Depois desapareceu. Eu me afastei. Regressei à terra no mesmo bote e despertei.” (Ibid. p.181-182)

Intrigantes fatos como esse suscitam-nos várias perguntas. O que nos espera amanhã, nos próximos dias ou nos anos vindouros? É uma questão angustiante que ocupa as mentes do ser humano. Mas, como respondê-la? São tramas do mundo invisível que ainda não podemos desvendar. O futuro sempre trouxe preocupação para as pessoas, mais ainda na época atual em que as tragédias acontecem a qualquer momento. Será possível mudar os acontecimentos? Para premonir as grandes tragédias e catástrofes que atingem a Humanidade, além daquelas de caráter individual, ninguém ainda encontrou uma forma eficiente e científica de utilizar as faculdades especiais das quais porventura seja possuidor. O mais intrigante das premonições, ocorridas em sonho ou em estado vigília espontaneamente, é que nem sempre podemos evitar que elas se realizem.

 

 Notas:

1.Aníbal Teófilo de Ladislau y Silva de Figueiredo e Melo de Giron de Torres y Espinosa nasceu em Fortaleza de Humaitá, Paraguai, a 21 de julho de 1873. Descendia da família Torres y Espinosa, banida da Espanha após o levante carlista.

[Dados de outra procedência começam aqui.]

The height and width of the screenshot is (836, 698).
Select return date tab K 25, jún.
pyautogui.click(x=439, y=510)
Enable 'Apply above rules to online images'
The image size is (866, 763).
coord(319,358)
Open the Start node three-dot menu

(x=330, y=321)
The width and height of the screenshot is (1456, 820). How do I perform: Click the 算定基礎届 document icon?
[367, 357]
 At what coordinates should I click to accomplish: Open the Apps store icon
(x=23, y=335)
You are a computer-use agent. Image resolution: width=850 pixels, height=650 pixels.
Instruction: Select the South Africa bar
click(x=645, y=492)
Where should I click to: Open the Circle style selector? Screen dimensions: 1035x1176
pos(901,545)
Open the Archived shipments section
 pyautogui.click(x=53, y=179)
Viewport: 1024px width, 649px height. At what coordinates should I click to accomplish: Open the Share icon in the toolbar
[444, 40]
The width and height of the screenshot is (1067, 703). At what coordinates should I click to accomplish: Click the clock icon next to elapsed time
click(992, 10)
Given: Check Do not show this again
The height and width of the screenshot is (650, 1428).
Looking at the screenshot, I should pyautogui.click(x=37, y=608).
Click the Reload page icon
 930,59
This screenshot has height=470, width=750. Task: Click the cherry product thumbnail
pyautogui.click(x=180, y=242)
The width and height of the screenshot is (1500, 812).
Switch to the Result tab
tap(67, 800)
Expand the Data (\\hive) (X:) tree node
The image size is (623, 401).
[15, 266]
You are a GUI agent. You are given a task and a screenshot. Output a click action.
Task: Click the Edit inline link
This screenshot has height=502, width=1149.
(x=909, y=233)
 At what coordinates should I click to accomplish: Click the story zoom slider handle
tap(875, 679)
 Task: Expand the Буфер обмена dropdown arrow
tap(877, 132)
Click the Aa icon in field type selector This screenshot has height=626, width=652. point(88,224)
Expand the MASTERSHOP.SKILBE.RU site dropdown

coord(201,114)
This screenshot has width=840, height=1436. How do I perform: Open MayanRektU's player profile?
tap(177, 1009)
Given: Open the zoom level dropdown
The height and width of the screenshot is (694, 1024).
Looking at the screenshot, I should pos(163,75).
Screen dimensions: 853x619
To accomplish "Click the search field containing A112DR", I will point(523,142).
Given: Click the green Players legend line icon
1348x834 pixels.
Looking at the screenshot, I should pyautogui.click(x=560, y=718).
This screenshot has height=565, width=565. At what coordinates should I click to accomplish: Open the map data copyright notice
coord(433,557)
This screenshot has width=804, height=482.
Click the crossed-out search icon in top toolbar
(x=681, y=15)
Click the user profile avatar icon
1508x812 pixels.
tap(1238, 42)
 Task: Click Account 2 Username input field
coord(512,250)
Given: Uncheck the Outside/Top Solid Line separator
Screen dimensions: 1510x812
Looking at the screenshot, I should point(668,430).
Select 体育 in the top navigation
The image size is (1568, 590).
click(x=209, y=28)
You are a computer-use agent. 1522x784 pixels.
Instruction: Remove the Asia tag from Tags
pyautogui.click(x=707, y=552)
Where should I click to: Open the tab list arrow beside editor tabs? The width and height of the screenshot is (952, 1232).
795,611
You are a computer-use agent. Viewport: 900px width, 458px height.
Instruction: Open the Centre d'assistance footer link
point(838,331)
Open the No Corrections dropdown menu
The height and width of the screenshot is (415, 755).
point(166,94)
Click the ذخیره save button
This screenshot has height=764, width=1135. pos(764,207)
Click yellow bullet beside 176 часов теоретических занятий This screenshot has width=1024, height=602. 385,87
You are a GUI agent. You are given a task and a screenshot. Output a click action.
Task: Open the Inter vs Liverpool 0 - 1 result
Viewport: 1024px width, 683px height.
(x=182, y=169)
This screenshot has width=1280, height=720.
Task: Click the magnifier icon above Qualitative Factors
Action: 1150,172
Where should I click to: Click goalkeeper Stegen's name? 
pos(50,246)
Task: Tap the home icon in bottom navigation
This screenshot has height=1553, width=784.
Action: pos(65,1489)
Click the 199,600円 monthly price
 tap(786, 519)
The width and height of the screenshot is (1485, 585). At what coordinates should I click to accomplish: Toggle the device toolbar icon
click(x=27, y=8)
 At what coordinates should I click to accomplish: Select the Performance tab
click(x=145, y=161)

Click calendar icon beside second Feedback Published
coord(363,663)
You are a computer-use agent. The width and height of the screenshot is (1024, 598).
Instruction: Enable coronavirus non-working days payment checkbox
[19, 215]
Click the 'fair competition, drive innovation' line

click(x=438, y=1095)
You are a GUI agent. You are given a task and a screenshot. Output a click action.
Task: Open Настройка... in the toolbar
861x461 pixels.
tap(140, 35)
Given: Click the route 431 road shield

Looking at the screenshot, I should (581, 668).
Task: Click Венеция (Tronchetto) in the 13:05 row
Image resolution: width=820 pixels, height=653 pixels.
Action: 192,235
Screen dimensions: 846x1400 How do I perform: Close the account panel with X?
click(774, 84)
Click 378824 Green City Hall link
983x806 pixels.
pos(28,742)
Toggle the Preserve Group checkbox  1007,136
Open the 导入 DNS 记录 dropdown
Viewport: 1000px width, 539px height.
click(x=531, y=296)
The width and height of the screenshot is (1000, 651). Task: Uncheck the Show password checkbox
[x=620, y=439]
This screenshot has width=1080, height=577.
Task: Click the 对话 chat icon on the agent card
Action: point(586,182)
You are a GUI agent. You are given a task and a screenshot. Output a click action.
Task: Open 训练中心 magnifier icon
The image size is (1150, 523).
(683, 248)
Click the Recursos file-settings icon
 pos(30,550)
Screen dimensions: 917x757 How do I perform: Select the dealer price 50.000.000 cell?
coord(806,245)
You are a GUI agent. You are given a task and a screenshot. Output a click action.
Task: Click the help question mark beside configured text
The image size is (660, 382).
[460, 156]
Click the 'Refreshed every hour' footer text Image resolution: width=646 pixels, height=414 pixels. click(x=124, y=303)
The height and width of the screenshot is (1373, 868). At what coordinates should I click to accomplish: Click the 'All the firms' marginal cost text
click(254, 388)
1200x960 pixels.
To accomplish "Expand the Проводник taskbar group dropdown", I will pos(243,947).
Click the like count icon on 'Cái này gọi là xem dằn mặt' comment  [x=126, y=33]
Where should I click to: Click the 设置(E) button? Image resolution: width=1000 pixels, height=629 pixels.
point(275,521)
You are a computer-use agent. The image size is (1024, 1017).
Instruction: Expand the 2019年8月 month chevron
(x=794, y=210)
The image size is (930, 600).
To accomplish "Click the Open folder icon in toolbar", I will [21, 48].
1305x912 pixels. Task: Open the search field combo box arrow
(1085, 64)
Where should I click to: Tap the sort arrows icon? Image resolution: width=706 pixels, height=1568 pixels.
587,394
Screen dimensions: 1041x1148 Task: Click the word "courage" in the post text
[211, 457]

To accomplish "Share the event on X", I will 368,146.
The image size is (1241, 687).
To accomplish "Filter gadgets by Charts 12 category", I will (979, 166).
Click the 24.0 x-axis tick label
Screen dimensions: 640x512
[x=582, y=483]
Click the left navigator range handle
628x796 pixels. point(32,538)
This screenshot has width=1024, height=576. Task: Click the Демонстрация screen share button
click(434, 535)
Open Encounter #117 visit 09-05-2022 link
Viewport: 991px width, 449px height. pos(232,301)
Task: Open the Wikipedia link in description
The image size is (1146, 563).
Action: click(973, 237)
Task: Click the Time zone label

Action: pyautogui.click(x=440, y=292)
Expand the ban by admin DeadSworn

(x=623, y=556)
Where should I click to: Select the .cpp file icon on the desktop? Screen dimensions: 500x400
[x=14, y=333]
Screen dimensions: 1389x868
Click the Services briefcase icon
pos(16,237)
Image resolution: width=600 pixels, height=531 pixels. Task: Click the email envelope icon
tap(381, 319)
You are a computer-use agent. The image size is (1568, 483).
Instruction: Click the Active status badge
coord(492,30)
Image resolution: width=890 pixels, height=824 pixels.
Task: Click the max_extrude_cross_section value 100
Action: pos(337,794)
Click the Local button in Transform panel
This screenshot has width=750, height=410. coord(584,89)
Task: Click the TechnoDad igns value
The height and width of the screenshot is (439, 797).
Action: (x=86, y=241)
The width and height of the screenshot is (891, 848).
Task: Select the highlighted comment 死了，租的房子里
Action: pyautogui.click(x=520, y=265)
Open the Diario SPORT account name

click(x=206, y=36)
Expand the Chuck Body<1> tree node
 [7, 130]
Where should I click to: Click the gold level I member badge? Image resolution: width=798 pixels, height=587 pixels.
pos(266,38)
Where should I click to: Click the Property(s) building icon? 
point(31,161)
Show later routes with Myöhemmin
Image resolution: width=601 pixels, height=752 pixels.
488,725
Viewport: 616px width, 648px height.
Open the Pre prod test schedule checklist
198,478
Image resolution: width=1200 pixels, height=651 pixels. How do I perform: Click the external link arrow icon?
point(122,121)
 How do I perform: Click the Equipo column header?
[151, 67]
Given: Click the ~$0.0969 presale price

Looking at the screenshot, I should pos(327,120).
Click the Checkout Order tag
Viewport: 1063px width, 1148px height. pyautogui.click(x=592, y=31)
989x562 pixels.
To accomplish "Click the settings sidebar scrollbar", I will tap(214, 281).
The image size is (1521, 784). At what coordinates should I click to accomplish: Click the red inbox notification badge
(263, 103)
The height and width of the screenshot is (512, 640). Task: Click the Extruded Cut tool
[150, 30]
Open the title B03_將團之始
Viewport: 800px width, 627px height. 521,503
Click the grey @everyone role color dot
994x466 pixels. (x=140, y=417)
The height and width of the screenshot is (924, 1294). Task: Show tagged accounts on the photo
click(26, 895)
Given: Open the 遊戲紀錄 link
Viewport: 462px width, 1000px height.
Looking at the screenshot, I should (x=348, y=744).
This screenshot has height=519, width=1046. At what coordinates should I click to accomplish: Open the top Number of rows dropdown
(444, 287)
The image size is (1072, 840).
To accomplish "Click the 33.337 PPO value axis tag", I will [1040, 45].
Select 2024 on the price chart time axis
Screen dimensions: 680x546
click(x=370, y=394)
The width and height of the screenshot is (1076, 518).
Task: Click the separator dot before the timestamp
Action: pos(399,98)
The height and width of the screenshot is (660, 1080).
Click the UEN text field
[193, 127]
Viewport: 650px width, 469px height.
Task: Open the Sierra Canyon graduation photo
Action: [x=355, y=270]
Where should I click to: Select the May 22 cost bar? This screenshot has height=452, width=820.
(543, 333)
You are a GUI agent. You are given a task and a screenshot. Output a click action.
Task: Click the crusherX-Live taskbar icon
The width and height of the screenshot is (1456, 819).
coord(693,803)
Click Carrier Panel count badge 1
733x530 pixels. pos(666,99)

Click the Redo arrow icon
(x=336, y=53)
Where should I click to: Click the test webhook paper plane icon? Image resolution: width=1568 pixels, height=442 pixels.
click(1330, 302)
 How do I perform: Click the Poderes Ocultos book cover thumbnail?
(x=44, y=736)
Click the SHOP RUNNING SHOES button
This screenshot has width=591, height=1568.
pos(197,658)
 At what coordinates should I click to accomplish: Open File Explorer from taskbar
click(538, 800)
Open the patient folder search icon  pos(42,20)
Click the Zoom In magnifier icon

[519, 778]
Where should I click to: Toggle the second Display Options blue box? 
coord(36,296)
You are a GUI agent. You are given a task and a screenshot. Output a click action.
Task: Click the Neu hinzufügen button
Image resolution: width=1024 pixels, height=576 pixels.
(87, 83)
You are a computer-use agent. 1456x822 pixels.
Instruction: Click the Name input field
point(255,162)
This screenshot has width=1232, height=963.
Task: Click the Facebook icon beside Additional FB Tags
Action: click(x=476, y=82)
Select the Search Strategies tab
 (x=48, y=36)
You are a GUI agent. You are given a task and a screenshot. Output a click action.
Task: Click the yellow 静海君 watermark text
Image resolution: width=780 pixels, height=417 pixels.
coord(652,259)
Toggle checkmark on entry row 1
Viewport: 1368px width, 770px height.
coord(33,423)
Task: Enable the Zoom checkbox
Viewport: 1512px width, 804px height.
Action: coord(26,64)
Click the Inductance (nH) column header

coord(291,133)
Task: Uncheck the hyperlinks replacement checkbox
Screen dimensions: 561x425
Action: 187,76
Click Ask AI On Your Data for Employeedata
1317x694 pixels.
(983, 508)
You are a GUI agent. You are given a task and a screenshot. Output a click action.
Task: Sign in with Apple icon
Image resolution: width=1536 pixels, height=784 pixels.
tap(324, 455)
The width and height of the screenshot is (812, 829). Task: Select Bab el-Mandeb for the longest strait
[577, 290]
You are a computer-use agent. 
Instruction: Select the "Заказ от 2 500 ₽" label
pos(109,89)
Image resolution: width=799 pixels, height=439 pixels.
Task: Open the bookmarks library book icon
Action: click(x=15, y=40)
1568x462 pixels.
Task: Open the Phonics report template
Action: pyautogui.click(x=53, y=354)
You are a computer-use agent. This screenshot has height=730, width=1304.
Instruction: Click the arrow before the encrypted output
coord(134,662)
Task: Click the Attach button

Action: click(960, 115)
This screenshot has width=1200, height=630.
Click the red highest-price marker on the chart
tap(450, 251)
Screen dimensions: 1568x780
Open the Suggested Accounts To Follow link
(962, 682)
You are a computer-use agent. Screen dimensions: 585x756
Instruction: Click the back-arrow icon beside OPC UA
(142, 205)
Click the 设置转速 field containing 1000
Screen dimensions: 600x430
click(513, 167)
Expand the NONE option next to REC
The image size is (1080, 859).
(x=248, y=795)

2.Gilberto de Lima Azevedo Sousa Ferreira Amado de Faria nasceu em Estância (Se), a 7 de maio de 1887. Iniciou atividade política em 1915, como representante de Sergipe à Câmara dos Deputados.

 

Referências:

KARDEC, Allan. O Livro dos Espíritos. IDE, 1980, Araras, SP.

LOUREIRO. Lúcia. Histórias Fantásticas Deste e do Outro Mundo. Telma Editora, Salvador, Ba. 1997.

Mistérios do Desconhecido. No Mundo dos Sonhos. Abril Livros/Time-Life.